The risk of seizures associated with bupropion is dose-related. To minimize this risk, it is recommended to gradually increase the dosage and limit the maximum daily dose to 450 mg. Should a seizure occur, bupropion must be discontinued immediately.

Bupropion hydrochloride tablets have the potential to elevate blood pressure. Therefore, it is essential to monitor blood pressure prior to initiating treatment and periodically throughout the course of therapy.

Patients with a history of bipolar disorder should be screened prior to treatment, as bupropion may activate mania or hypomania. Continuous monitoring for these symptoms is advised.

In addition, patients should be informed about the risk of psychosis and other neuropsychiatric reactions. They should be instructed to contact a healthcare professional if they experience any such reactions.

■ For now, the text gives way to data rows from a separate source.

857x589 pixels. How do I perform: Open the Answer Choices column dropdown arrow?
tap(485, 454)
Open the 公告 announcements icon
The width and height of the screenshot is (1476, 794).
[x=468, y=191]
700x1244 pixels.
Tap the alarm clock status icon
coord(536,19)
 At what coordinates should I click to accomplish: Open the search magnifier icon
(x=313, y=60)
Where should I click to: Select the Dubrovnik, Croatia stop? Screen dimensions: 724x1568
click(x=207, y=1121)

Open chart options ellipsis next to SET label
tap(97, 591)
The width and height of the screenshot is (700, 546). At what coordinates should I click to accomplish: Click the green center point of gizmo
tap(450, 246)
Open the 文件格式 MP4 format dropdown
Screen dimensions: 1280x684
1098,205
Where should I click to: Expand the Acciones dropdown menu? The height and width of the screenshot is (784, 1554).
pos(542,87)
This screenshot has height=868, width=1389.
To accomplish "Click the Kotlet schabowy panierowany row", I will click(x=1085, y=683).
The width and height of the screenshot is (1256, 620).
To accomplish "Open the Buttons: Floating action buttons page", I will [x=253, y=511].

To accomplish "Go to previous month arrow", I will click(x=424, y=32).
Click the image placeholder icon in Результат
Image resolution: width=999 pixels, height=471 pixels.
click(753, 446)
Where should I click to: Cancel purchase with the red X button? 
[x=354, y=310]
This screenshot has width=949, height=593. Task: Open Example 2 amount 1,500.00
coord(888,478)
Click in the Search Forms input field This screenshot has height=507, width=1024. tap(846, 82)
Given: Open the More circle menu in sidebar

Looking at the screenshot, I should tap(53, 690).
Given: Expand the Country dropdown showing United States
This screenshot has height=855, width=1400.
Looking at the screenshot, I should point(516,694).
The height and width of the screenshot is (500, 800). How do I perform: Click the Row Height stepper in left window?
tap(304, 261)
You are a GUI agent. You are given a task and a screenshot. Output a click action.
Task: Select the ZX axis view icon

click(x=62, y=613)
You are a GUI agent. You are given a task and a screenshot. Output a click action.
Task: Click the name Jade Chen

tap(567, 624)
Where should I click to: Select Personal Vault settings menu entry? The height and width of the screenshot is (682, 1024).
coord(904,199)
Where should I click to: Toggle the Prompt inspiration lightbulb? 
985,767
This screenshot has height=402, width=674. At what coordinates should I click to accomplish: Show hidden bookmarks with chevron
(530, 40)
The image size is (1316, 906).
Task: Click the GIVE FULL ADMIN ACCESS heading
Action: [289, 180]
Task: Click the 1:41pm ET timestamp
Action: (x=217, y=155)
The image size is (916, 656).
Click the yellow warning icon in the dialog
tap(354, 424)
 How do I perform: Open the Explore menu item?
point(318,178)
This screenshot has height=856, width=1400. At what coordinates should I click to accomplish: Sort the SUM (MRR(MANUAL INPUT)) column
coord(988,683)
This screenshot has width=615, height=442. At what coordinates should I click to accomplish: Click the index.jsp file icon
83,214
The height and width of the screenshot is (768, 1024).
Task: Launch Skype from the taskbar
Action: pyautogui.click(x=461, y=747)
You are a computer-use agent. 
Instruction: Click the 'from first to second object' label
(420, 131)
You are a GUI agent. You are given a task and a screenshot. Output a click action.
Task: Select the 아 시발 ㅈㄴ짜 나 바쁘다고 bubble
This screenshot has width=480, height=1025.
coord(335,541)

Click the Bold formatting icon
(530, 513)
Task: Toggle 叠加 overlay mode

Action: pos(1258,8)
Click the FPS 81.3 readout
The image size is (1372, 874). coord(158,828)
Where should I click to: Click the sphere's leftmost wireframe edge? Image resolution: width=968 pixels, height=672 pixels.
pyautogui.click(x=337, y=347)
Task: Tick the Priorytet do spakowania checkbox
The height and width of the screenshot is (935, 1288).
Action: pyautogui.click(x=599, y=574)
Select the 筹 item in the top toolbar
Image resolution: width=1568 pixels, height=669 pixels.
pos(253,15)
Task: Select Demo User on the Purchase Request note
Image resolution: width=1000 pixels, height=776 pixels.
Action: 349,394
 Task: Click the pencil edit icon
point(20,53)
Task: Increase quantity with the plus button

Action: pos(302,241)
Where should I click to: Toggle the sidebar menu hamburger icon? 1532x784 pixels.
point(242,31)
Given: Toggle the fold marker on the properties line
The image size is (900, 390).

Angle-closure glaucoma has been reported in patients with untreated anatomically narrow angles who are treated with antidepressants. Caution is advised in these patients.

There is a significant warning regarding the increased risk of suicidal thoughts and behaviors in children, adolescents, and young adults taking antidepressants, including bupropion. Continuous monitoring for the emergence or worsening of suicidal thoughts and behaviors is essential.

To ensure patient safety, it is crucial to instruct patients to discontinue bupropion and contact a healthcare provider if they experience any neuropsychiatric adverse events or if a seizure occurs. Regular blood pressure monitoring is also recommended before and during treatment to manage potential hypertension effectively.

Side Effects

Patients may experience a range of adverse reactions while taking bupropion hydrochloride tablets. The most common adverse reactions reported include agitation, dry mouth, constipation, headache or migraine, nausea or vomiting, dizziness, excessive sweating, tremor, insomnia, blurred vision, tachycardia, confusion, rash, hostility, cardiac arrhythmias, and auditory disturbances.

A significant warning associated with bupropion is the increased risk of suicidal thoughts and behaviors, particularly in children, adolescents, and young adults. Patients should be closely monitored for any worsening of mood or emergence of suicidal ideation during treatment.

Neuropsychiatric adverse events have been observed during smoking cessation, including mood changes (such as depression and mania), psychosis, hallucinations, paranoia, delusions, homicidal ideation, aggression, anxiety, panic, and suicidal ideation. These events necessitate immediate communication with a healthcare professional if they occur.

The risk of seizures is dose-related, and it is recommended to gradually increase the dosage while limiting the daily dose to 450 mg. If a seizure occurs, discontinuation of the medication is advised. Additionally, bupropion hydrochloride tablets can elevate blood pressure; therefore, blood pressure should be monitored before and periodically during treatment.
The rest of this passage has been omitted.